The second issue raised in the post is:
The creators of the GDELT do not allow for third-party verification: they do not release the articles nor do they list the article sources and dates. In an email communication with Kalev Leetaru (January 11, 2014) we were told: “Our licensing restrictions are quite tight on the data and we cannot make the text available.” This struck us as odd given that most of the sources are publicly available news reports, but more importantly if the underlying data cannot be shared it imperils notions of transparency and replication central to science.
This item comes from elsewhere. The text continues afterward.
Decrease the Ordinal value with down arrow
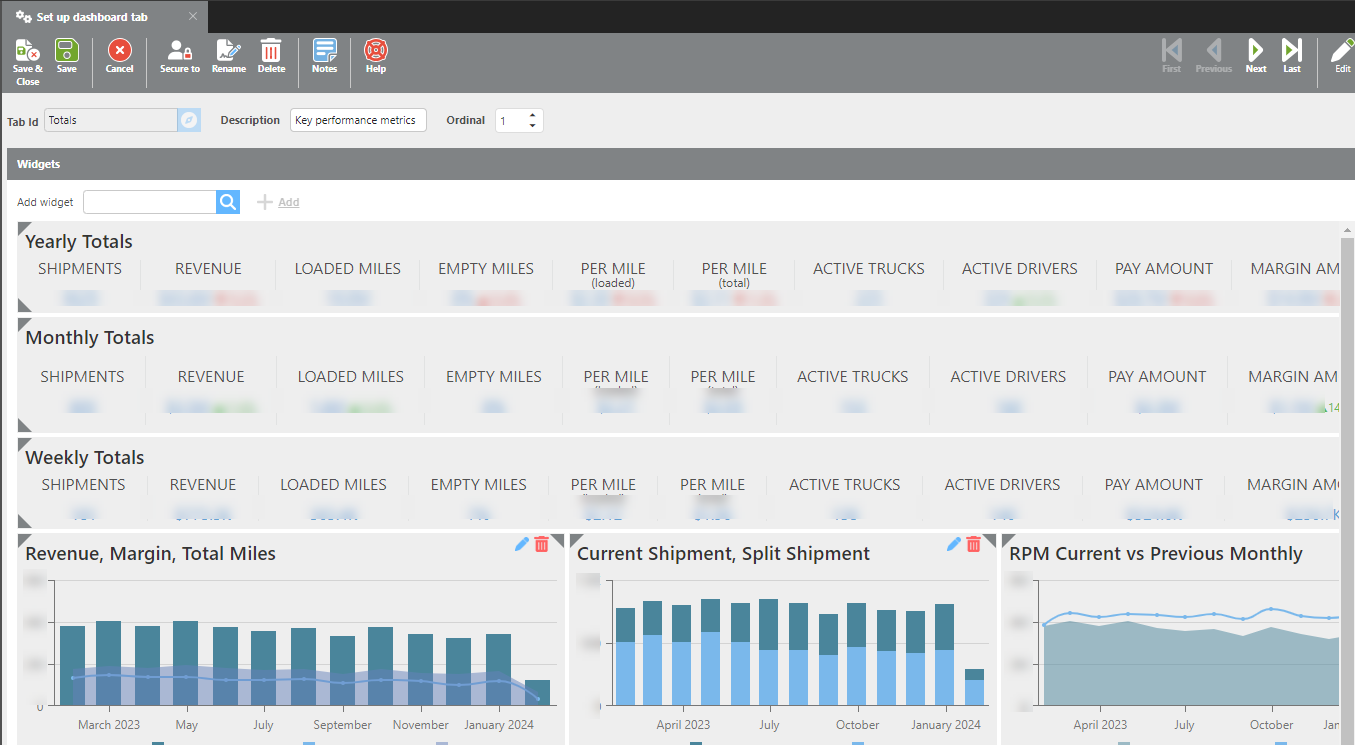The height and width of the screenshot is (745, 1355). (x=533, y=126)
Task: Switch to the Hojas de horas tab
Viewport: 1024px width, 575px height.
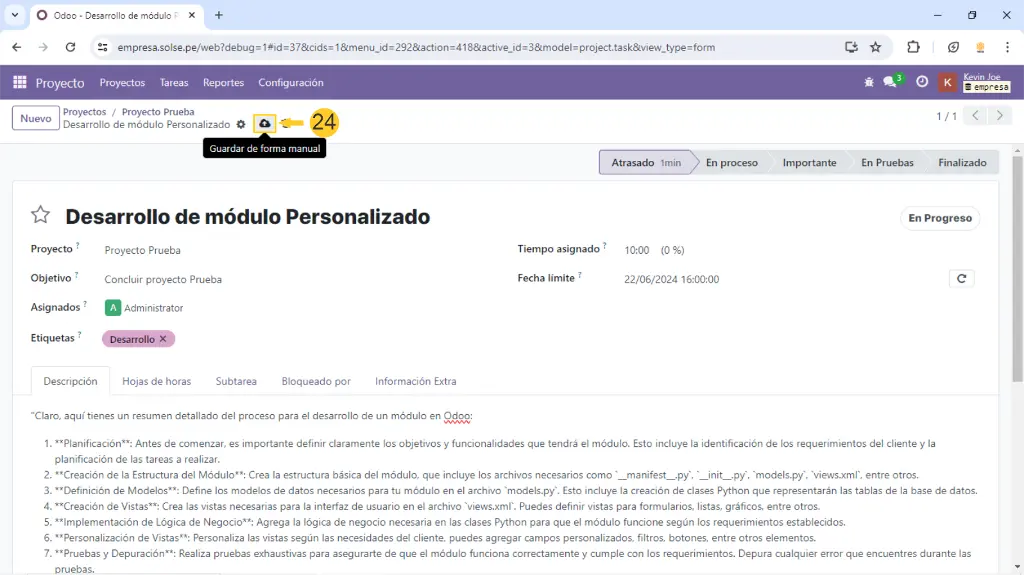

I have to say, this point left me somewhat speechless. My initial draft of this post contained here a series of snarky, rhetorical questions. But I will ask one genuine question: have these folks ever noticed that when one does a news search on Lexis-Nexis or Factiva one is restricted to 100 downloads? The reason that this is so is that those companies assert legal copyright on the documents and do not want people to write software that will permit such people from downloading major chunks of the content and then making it available online. Indeed, Aaron Swartz, the programmer who committed suicide in January of 2013, was being prosecuted by the US government as an effort to enforce JSTOR’s copyright claim after he wrote just such a program and downloaded the JSTOR catalog. Given this what would “odd” would be GDELT (or any project like it) challenging content providers’ copyright claims by making the “underlying data” available online. For the uninitiated, the company’s claims are contested, and Phil Schrodt just recently wrote a wonderful post on The Legal Status of Events Data.
OK, that’s sufficient for one post. If you aren’t bored already, check in tomorrow as I will discuss what I think is probably the most troubling aspect of the post: the expectation that Actor and Target would not have missing (or Unknown) values.
 See, for example, Snyder & Kelly (1977), Franzosi (1987), Martin (1988), Olzak (1989), McCarthy, McPahil & Smith (1996), Oliver & Myers (1999), Sommer & Scarritt (1999), Oliver & Maney (2000), Maney & Oliver (2001), Poe, Carey & Vazquez (2001), Davenport & Ball (2002), Koopmans & Rucht (2002), Almeida & Lichbach (2003), and Earl, Martin, McCarthy & Soule (2004), and Davenport (2010) among many others.
 If you do not have experience with event data and this point strikes you off target, please read part II of this series: I provide the necessary backstory there.
 No, I do not inhabit the world of rainbows and unicorns where I imagine the users of Lexis-Nexis, Factiva, etc. read the licensing agreements that spell out the intellectual property claims of these corporations.